Cammini a piedi in Italia: le alternative a Santiago de Compostela
03/07/2026
Nel panorama dei cammini a piedi in Italia, la varietà di percorsi storici, religiosi e naturalistici disponibili supera di gran lunga quanto il grande pubblico tende a conoscere: accanto alla via più celebre che conduce a Santiago de Compostela, esistono itinerari millenari che attraversano la penisola da nord a sud, spesso con un patrimonio paesaggistico e culturale più stratificato, meno frequentato e, per certi versi, più autentico nel rapporto tra il camminatore e il territorio.
La saturazione progressiva del Camino Francés, con picchi di oltre 200.000 arrivi registrati a Santiago negli anni recenti, ha spinto una quota crescente di appassionati a cercare alternative che restituiscano al cammino il suo carattere originario: lentezza, solitudine, incontro con comunità rurali ancora vitali.
L'Italia, dal canto suo, offre una rete di percorsi podistici storicamente documentati che si estende per migliaia di chilometri, articolata lungo antiche vie di pellegrinaggio, rotte commerciali medievali, tratturi della transumanza e sentieri di collegamento tra abbazie.
Molti di questi itinerari sono stati oggetto di lavori di recupero e segnalazione nel corso degli ultimi decenni, con un'accelerazione significativa a partire dall'istituzione di tavoli tecnici regionali e dal coordinamento promosso da associazioni come l'AIVF (Associazione Italiana Vie Francigene) o la rete dei cammini del Ministero del Turismo.
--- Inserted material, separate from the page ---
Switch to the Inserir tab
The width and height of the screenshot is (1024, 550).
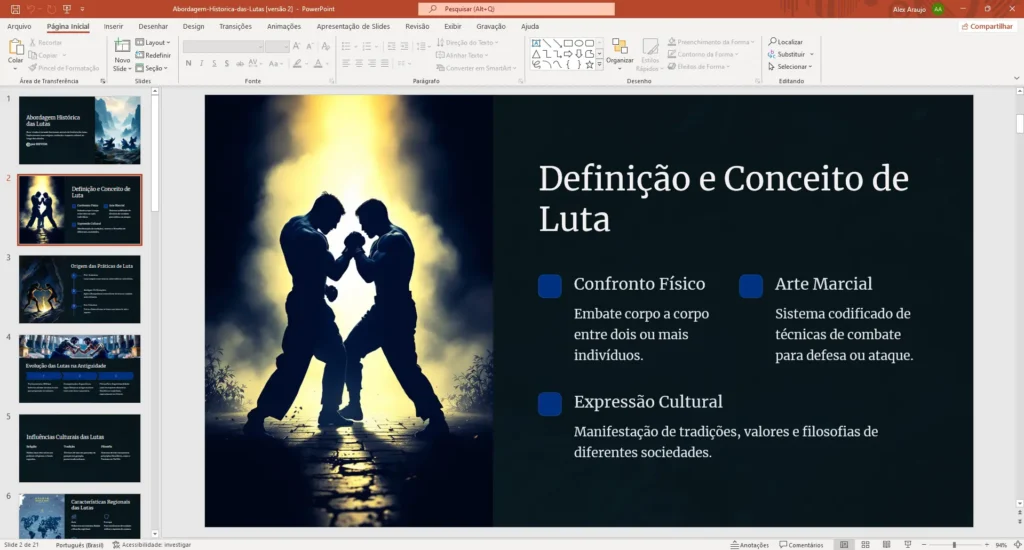(x=114, y=27)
Il risultato è un'offerta variegata, ancora in parte irregolare quanto a infrastrutture e accoglienza, ma capace di soddisfare esigenze molto diverse per durata, difficoltà tecnica e profilo culturale del percorso.
Orientarsi in questo panorama richiede però qualcosa di più di una consultazione rapida delle mappe disponibili online: ogni cammino ha una logica interna, una densità di storia e una conformazione fisica che lo rendono adatto a specifici profili di camminatore, e ignorare queste differenze significa spesso trovarsi impreparati di fronte a tratti impegnativi, strutture ricettive assenti o stagionalità penalizzanti. Questo testo intende offrire un quadro preciso dei principali percorsi alternativi al Cammino di Santiago praticabili in Italia nel 2026, con attenzione alle caratteristiche concrete di ciascuno.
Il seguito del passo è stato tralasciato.